Guided attention usage while training

CookiePPP / cookietts

[Last Updated 2021] TTS from Cookie. Messy and experimental!

BSD 3-Clause "New" or "Revised" License

43 stars 8 forks source link

Guided attention usage while training #34

Closed kannadaraj closed 3 years ago

kannadaraj commented 3 years ago

Hi..

I see that you have implemented guided attention loss using trying the outcome to force to be a diagonal. Isn't this is more of a lossy way of performing alignment? Instead woudl it better to generate pre-generated alignments using Forced alignment information and use that to calculate the loss wrt the ground truth alignment graph. For e.g. like in the paper https://ieeexplore.ieee.org/stamp/stamp.jsp?tp=&arnumber=8703406 .. Pre-Alignment Guided Attention for Improving Training Efficiency and Model Stability in End-to-End Speech Synthesis.
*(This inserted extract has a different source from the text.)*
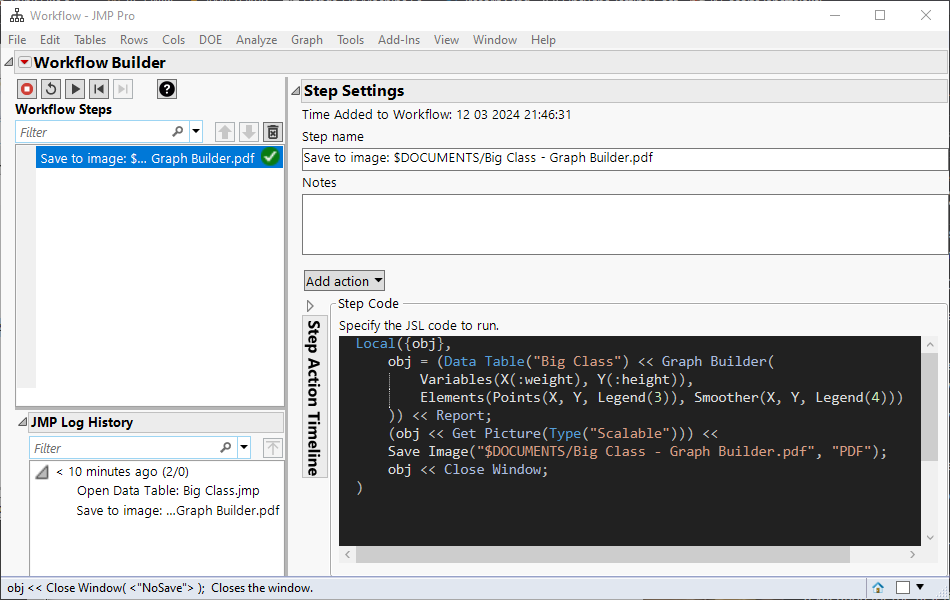Click the home window icon in status bar
This screenshot has width=950, height=600.
pos(877,588)
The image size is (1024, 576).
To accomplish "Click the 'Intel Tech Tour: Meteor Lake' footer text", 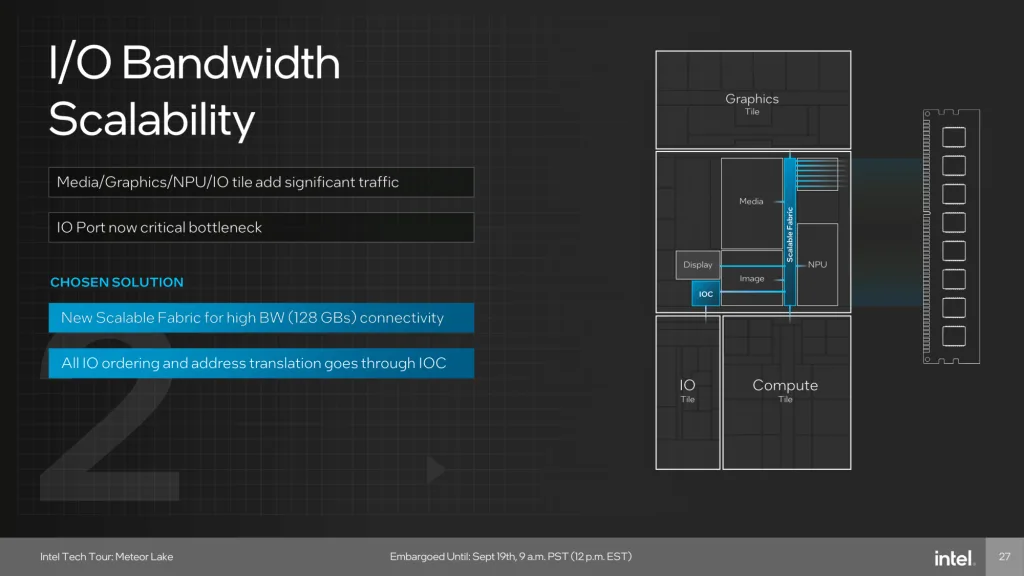I will click(99, 557).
Does this approach result in better alignment learning as it is more simpler and robust than the diagonal forcing based approach. I have used the Pre-Aligned attention. I can add Pre-Aligned attention based approach to this repo instead of diagonal forcing. What are your thoughts?
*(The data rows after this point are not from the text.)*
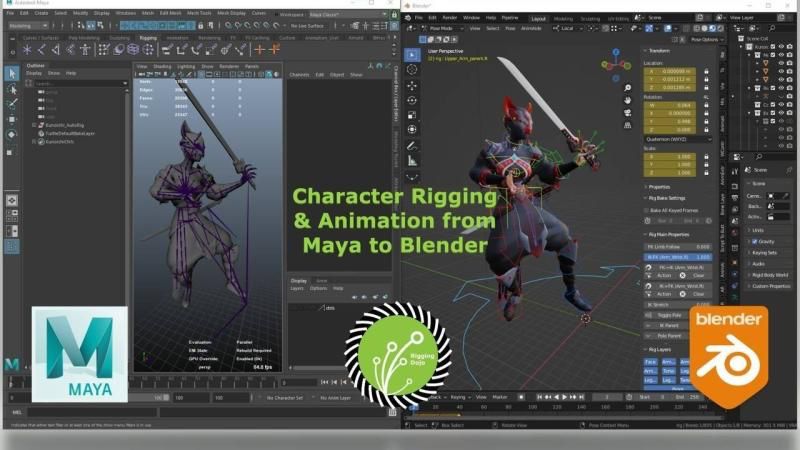The image size is (800, 450).
Task: Enable Bake All Keyed Frames checkbox
Action: click(647, 210)
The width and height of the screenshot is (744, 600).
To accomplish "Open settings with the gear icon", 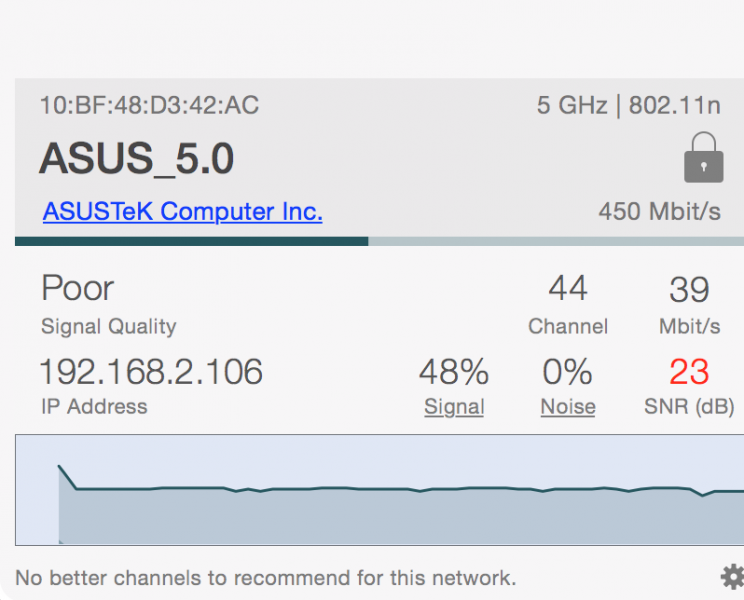I will [732, 576].
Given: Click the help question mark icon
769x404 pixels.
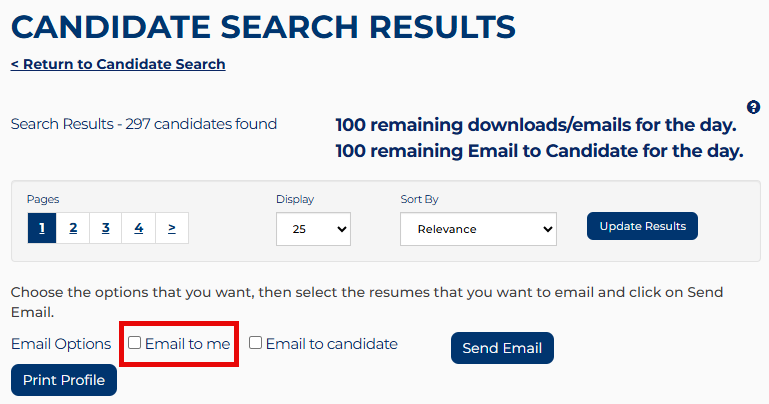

CookiePPP commented 3 years ago

Pre-Aligned attention is definitely more effective than Diagonal attention loss for producing a stable model.
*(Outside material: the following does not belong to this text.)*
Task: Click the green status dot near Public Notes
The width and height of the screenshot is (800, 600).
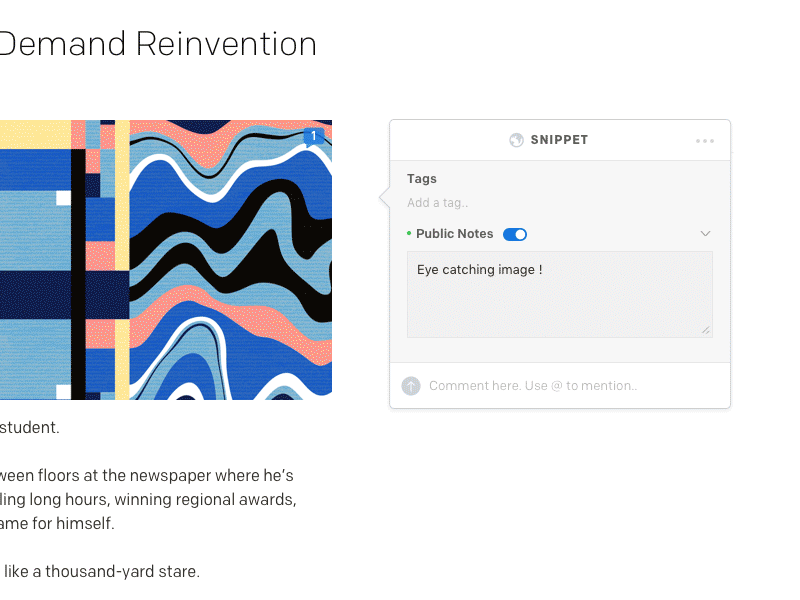Action: (410, 233)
There are 3(?) reasons I haven't rushed to use PAG. 1 - I want to use Graphemes as well as phonemes, all forced-alignment systems I know use phonemes for obvious reasons 2 - Some of my datasets are noisy so it turns out letting tacotron naturally attend to multiple tokens lets you use the alignment as an indicator of background noise in the spectrogram. Pretty useful for automatically reducing output noise 3 - It's really easy to just take multiple attempts at the same text and pick which ones are stable, much less effort than trying to inferface with a forced-aligner written in another language and probably not built for highly emotive speakers 😅

https://github.com/CookiePPP/cookietts/blob/master/CookieTTS/_5_infer/t2s_server/text2speech.py#L598 (here I use the alignment strength to pick which spectrogram has the least noise)

kannadaraj commented 3 years ago

Cool.. Thanks for detailed reply.
Just to understand when you use both graphemes and phonemes are the entire input sentences are at graphemes/phonemes or do you also have jumbled up representation comprising graphemes+phonemes within an utterance. like utt1:"this is great" utt2:"DH IH S IH Z G R EY T"

   do you also have hybrid representations like-
   utt3:"DH IH S _ IH Z _ great"

Also in your experience does Lexical Stress levels help or would you suggest to neglect?

CookiePPP commented 3 years ago

I use hybrid representations whenever the word is not in the pronunciation dictionary. https://github.com/CookiePPP/cookietts/tree/master/CookieTTS/dict

Also in your experience does Lexical Stress levels help or would you suggest to neglect?

I have not tested this, not really sure.

kannadaraj commented 3 years ago

Thanks for your comments and suggestions.